Items from a data source:

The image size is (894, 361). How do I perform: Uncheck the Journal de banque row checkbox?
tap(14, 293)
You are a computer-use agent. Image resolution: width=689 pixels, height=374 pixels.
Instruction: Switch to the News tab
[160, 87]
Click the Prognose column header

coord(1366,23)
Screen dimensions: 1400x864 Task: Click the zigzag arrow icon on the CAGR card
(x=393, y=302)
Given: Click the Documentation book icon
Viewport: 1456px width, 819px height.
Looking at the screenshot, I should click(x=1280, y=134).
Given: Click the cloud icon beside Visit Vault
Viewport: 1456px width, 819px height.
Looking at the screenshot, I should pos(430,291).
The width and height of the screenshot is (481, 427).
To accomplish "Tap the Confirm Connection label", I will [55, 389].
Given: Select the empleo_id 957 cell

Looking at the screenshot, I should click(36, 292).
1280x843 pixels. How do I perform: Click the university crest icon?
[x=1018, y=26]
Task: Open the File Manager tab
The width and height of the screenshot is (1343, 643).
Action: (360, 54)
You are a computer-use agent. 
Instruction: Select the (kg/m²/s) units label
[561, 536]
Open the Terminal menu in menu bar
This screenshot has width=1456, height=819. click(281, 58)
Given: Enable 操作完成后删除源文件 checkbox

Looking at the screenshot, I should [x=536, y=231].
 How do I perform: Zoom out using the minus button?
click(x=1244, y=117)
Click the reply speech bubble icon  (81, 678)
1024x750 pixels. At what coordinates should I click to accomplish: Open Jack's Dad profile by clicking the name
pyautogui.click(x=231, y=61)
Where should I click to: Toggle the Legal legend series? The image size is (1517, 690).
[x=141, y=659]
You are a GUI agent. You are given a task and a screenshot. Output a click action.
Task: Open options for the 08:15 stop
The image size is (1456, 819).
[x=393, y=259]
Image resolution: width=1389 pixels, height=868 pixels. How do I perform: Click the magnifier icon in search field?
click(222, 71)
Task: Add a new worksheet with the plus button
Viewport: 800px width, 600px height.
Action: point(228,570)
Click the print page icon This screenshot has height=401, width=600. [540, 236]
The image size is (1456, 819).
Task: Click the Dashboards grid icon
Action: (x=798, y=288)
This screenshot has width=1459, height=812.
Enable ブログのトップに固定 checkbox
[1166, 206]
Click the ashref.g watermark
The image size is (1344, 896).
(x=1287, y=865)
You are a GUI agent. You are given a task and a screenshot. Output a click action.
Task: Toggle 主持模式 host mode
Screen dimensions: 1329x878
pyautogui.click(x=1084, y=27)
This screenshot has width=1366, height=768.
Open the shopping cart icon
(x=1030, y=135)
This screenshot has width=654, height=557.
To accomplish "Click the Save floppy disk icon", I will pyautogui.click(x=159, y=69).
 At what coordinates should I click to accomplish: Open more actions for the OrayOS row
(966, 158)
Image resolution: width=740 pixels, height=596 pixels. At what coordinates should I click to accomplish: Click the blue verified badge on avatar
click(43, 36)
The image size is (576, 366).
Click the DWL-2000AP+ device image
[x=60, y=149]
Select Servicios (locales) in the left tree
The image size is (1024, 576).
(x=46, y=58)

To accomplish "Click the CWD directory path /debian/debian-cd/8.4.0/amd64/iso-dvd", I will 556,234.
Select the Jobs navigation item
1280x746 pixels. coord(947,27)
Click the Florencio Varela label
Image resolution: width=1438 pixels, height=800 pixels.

_Given instruction_
Copy the lines of the material above verbatim, from the line with "Task: Add a" up to and including the line with "Action: (x=798, y=288)".

_Problem solution_
Task: Add a new worksheet with the plus button
Viewport: 800px width, 600px height.
Action: point(228,570)
Click the print page icon This screenshot has height=401, width=600. [540, 236]
The image size is (1456, 819).
Task: Click the Dashboards grid icon
Action: (x=798, y=288)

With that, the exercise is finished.